Your task — Using the string "Given" as the key, pull each matching line out of the records below.

BEGIN Study material

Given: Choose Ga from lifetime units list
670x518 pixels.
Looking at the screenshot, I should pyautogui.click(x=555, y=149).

END Study material
BEGIN Study material

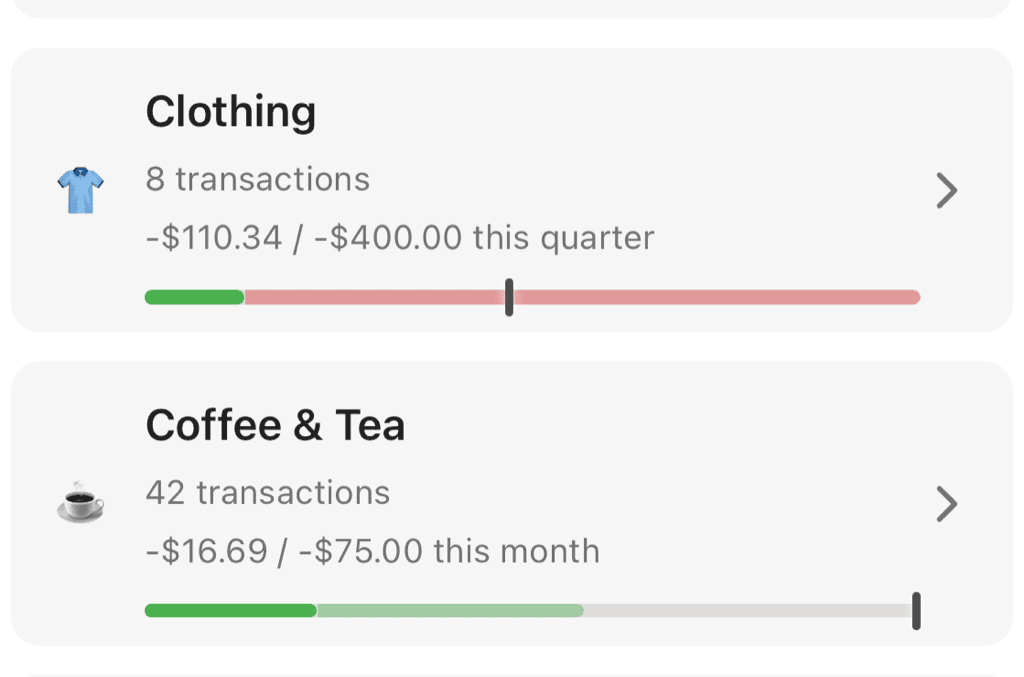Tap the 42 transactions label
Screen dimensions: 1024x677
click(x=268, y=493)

END Study material
BEGIN Study material

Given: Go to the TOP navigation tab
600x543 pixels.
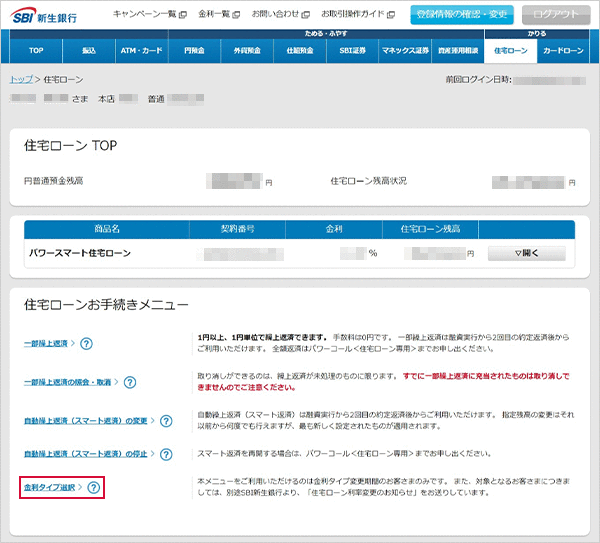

END Study material

The completed task —
Given: Choose Ga from lifetime units list
Given: Go to the TOP navigation tab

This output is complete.